- [Task to complete] For the entries that follow, state how many lines include the word "agent", giving the number and nothing else.

Stored records:
--

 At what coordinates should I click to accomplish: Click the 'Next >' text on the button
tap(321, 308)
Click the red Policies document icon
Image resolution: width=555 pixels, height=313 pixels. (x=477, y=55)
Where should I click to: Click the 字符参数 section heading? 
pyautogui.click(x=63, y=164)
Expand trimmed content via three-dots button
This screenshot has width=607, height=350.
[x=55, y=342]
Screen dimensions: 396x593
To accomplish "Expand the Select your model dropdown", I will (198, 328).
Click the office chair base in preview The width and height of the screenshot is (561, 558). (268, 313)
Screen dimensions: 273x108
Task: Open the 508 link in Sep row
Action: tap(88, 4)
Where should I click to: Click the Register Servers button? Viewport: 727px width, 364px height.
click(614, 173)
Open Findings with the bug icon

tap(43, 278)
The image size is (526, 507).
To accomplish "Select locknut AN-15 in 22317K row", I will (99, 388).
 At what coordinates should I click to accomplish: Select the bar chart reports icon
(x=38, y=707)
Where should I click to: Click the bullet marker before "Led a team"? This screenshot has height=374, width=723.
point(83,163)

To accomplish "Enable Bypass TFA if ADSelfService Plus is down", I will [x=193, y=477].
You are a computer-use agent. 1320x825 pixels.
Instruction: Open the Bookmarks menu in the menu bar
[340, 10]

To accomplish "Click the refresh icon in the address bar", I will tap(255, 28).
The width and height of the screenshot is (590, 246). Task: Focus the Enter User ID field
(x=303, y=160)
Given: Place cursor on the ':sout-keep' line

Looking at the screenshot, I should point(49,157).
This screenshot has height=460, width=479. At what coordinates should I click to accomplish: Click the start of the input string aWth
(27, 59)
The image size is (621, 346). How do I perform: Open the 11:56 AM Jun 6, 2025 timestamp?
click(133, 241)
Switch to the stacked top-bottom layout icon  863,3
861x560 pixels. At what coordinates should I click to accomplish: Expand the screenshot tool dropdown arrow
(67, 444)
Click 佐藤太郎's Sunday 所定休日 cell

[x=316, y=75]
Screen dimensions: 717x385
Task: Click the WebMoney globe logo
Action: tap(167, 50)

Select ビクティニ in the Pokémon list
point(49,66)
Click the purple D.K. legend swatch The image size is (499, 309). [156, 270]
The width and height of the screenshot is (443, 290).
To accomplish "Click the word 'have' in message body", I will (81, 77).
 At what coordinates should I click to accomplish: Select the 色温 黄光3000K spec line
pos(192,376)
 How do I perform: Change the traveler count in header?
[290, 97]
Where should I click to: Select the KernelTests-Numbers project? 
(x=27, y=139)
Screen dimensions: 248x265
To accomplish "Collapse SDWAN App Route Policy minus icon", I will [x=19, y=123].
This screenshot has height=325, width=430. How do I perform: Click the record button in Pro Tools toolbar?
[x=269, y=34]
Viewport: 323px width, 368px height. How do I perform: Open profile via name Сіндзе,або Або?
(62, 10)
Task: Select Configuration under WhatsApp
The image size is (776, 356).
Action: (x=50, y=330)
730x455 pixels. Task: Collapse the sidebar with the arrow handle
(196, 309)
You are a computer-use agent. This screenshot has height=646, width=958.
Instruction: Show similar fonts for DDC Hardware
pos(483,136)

--

- [Output for this task] 2